Other limitations were a result of the methodology and study design. This pilot study design did not include subject follow-up after the post-test data collection. Therefore, long-term effects of PACT on PA were not examined and PA sustainability cannot be determined. Nevertheless, the findings of this pilot RCT supports additional study that includes longitudinal evaluation to examine long-term impact on PA for this population. Additionally, the lack of standardized assessment of physical function and functional mobility was a limitation and should be incorporated in larger trials and as these domains may moderate PA engagement. Lastly, as discussed in existing research on telehealth delivery of health services and wearable technology (Garcia et al., 2021a, b; Southey & Stoddart, 2021), challenges related to technology and user ability level were encountered such as difficulty syncing wearable with personal telephone and device charging. More specific challenges with technology and participant preferences for PACT are described in the feasibility study (Tovin & Nunez-Gaunaurd, 2024).

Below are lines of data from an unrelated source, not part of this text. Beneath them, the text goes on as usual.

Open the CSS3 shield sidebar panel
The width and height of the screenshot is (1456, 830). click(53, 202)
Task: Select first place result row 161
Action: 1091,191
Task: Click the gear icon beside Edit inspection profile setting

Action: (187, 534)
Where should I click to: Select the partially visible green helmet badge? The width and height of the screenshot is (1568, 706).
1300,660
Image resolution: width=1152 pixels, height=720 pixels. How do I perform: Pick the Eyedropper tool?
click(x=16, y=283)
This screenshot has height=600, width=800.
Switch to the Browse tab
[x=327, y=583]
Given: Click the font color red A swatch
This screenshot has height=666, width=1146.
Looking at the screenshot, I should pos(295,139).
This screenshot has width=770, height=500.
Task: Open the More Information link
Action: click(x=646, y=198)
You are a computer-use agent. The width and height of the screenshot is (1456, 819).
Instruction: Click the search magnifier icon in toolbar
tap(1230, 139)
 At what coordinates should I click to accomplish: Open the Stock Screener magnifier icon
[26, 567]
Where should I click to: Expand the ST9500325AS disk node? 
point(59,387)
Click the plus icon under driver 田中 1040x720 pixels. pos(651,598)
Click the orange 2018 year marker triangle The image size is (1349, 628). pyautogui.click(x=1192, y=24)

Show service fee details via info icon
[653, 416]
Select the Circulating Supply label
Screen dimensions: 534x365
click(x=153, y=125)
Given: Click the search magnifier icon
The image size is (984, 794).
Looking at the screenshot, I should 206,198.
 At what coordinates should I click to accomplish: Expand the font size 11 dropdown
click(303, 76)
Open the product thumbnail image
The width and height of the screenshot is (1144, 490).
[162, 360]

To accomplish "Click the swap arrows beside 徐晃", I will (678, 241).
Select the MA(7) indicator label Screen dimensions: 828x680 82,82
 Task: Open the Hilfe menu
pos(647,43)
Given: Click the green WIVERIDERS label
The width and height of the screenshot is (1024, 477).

Finally, individuals with autism are unique in that their clinical presentations, co-morbidities, level of function across domains, personal and environmental factors, including their social determinants of health, vary across the spectrum as well. Therefore, future studies should examine these factors in relation to optimizing PA initiation and sustainability. Additionally, an evaluation of intervention modifications and strategies to augment participant engagement from varied autism spectrum severity and determining the optimal range for social-behavioral, cognitive, and physical functioning, mobility, and executive functioning that best benefits from a telehealth intervention is warranted. It is also important to identify when participants have reached their maximum potential with telehealth and whether the intervention duration influences PA maintenance or readiness to transition to an inclusive community-based PA program. Additionally, larger studies that facilitate participation from adults with ASD from underserved populations (racial/ethnic minority groups, individuals from low socioeconomic status and limited technology access) is critical as we address known health disparities among this population.

Conclusion

Findings support the benefits of a telehealth PA program that incorporates the use of peer support, wearable activity trackers and individualized PA/exercises via telehealth. Results from this study may inform the development of an optimal intervention to address physical inactivity for adults with ASD. Findings, although still emerging, encouragingly suggests that services via telehealth are equivalent or better to services face-to-face for some participants. Results support the benefits to using telehealth with adults with ASD. Future research should continue to explore the feasibility of both assessments and interventions via telehealth with those with ASD to make access to assessment services and interventions more feasible for families, while acknowledging the digital divide it could create.